→ OBJECTIVE:
Answer these questions using the comment on AQE sensor specifications below, one answer per line, numbered to match.
1. Which fable does the writer say springs to mind?
2. The technology chain runs from which website to the Arduino-based sensors?
3. What temperature range does the writer give in the environmental specifications item?
— START PASSAGE —
Great to flush out some of these issues – even if the project has already got a head of steam.  Aesop’s fable on the Tortoise and the Hare springs to mind.

BTW it’s a great technology chain from pachube.com to the Arduino based sensors. However it ain’t gonna work just because somebody wants it to work – its gotta be engineered and designed, teaching about sensor accuracy/calibration is critical to understanding measurements.

I have consistently been asking for the AQE Sensor Specifications – in industry this is typically labeled “Draft” early in life and it evolves from there, The Atmel processor Mega256 Specifications have gone from AàN versions.

 I would have hoped for a “Draft AQE Sensor Specification” to include such items

1)Max frequency of update – knowing the architecture even every minute would be high frequency and doable.

2)Accuracy of AQE <XXX> sensor reading/units

3)Resolution of  AQE <XXX> sensor reading/units

4)Environmental specifications – can it go outdoors  -20C to +70C with rain & ice.

There are physical sensor accuracies and resolutions directly translatable from the e2v sensor specifications, processor ADC and Voltage Reference and front end signal processing over a working temperature range. They should be stated at a minimum. I guess someone will do it once the circuits and code are defined – but that becomes a qualification stage – and its better if it happens earlier in the process as a specification verification.
— END PASSAGE —
— START MATERIAL —
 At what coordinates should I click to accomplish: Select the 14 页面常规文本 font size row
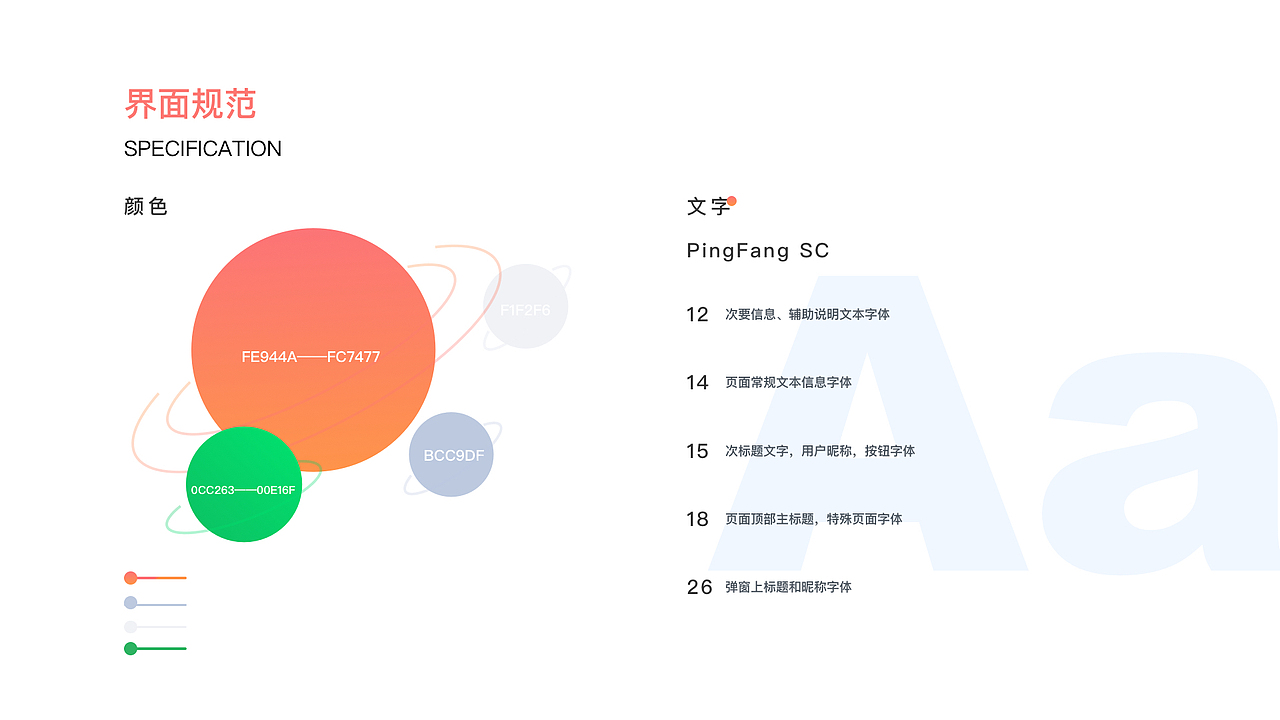(769, 383)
— END MATERIAL —
→ COMPLETED TASK:
1. Aesop's fable of the Tortoise and the Hare
2. pachube.com
3. -20C to +70C